Broken Vows

Making a vow to God seems to be a very much old covenant thing to do.

And in the old covenant, breaking a vow which had been made to God, (or an oath which had been sworn), had incredibly serious consequences.

In 2 Samuel 21 we read of a famine in Israel during the reign of David. The famine had gone on for three years, so David asked God why. The answer... Saul broke an oath.

Wow, Saul was already dead. He was the previous king.

The oath was sworn many years before Saul even started to be king. In fact, it was possibly sworn before Saul was even born.

You can read about the oath in Joshua 9. But basically when the Israelites were invading and conquering Canaan, some of the inhabitants, the Gibeonites, tricked them into making a peace treaty with them. The Israelites swore an oath not to kill the Gibeonites.

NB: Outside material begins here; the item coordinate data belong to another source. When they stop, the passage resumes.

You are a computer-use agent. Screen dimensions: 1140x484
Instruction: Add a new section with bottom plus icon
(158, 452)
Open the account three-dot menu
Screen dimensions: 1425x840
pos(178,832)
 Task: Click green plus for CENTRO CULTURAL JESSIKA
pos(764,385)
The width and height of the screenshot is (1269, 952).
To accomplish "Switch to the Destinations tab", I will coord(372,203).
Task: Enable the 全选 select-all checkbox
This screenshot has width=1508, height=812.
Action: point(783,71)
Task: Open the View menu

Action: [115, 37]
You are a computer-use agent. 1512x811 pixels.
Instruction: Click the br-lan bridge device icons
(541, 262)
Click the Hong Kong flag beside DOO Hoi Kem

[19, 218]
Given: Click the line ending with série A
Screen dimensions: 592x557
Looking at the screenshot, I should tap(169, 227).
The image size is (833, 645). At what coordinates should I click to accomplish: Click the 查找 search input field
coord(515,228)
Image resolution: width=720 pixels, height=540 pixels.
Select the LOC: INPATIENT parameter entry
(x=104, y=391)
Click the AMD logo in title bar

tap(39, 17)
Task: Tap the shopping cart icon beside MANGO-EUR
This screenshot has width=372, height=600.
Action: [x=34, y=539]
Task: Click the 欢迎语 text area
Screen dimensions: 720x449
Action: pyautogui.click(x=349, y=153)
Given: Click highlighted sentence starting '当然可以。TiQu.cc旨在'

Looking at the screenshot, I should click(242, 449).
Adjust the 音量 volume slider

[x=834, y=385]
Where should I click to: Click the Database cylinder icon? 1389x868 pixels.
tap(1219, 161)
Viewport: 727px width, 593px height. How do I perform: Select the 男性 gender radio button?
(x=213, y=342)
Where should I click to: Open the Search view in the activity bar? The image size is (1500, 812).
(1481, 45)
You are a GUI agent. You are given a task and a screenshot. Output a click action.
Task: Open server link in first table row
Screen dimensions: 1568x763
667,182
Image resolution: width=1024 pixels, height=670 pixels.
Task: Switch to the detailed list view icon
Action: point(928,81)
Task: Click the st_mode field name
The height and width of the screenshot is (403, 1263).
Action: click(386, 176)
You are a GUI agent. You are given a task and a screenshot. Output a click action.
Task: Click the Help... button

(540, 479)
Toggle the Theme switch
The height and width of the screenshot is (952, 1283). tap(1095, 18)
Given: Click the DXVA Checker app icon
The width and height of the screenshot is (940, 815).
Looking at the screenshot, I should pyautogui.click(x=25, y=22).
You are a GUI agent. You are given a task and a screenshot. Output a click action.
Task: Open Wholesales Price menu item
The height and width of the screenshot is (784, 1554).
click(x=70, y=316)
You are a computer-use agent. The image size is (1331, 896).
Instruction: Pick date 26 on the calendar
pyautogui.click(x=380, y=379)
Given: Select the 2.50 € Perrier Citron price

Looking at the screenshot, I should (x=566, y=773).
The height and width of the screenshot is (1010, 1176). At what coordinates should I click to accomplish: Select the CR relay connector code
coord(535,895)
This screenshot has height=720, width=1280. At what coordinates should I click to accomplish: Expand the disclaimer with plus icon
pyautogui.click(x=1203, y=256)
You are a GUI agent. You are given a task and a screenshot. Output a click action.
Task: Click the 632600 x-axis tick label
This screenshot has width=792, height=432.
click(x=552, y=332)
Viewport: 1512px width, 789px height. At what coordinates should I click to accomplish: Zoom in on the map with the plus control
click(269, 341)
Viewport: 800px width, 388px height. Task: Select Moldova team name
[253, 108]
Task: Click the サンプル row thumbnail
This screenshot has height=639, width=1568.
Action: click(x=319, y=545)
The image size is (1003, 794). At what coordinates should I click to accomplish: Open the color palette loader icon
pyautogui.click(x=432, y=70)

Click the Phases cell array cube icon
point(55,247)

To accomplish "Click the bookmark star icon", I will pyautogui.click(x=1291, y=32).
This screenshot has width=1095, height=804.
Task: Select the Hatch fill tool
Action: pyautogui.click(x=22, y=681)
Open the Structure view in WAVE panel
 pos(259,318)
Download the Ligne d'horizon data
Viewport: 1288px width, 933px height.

Decades later, Saul killed them. Well, many of them.

The consequence was that God punished the nation of Israel for their sins.

The way out was to ask the Gibeonites what compensation they would accept. And when that compensation was paid, Israel was released.
The compensation they demanded was the life of seven of Saul’s descendants.

It’s interesting that the famine didn’t occur during Saul’s reign, but not until David’s. And it was not Saul who was punished for breaking the oath, but it was his descendants who gave their lives. But that’s another story.

They key thing for now is that the breaking of the oath had consequences.

Ecclesiastes 5 says, “It is better not to make a vow, than to make a vow and not fulfil it”.

Samson also made a vow. Well, actually his parents made it for him. He was a Nazirite - set apart to God, not to drink wine or to eat anything to do with grapes. Not to cut his hair or shave his head. And not to go near a dead body.
This is why Samson lost his strength. Because he broke his vow by cutting his hair.
Breaking that vow cost him his eyesight, and his freedom.

So... we see in the old covenant that if anyone broke a vow they had made to God then there were massive consequences, sometimes including death for thousands of people, sometimes affecting their descendants.

But that was thousands of years ago... before the cross... these days...
nothing has changed.
 
There are still major consequences for breaking a vow made to God.

There is nothing about being a Christian that means you can get away with breaking a vow to God.

You are still better to not make one, than to make one and break it.
 
Of course, these days we rarely make vows to God. Except when we get married.

In Matthew 5, Yeshua said “don’t even swear an oath”…
But we promise to be faithful until one of us dies. I’m sure at the time most of us have that as our intention. But can we be sure we will be? Do we understand what the consequence is if we break it?

Where did this kind of wedding vow come from? It’s certainly not in the Bible. In the Bible getting married was just a matter of declaring that you were getting married and usually having some kind of celebration.

Perhaps we shouldn’t even have wedding vows?
There is a consequence if we break them. For us individually and possibly for us as a nation.

The other place we make vows these days is when our church asks us to pledge in advance what our giving will be for the year. We make a vow so they can make a budget. I think both sides of that equation are wrong, but that’s another article all together.

So. Let’s not make vows to God that we might break. Let’s remember that if we do there could be very serious consequences for us and for others.
 
And finally, if you have broken a vow to God then you need to talk with him about it. If it involved another person then you need to ask them what compensation they will accept to release you. Otherwise, there will continue to be consequences - if not for you, then for your children.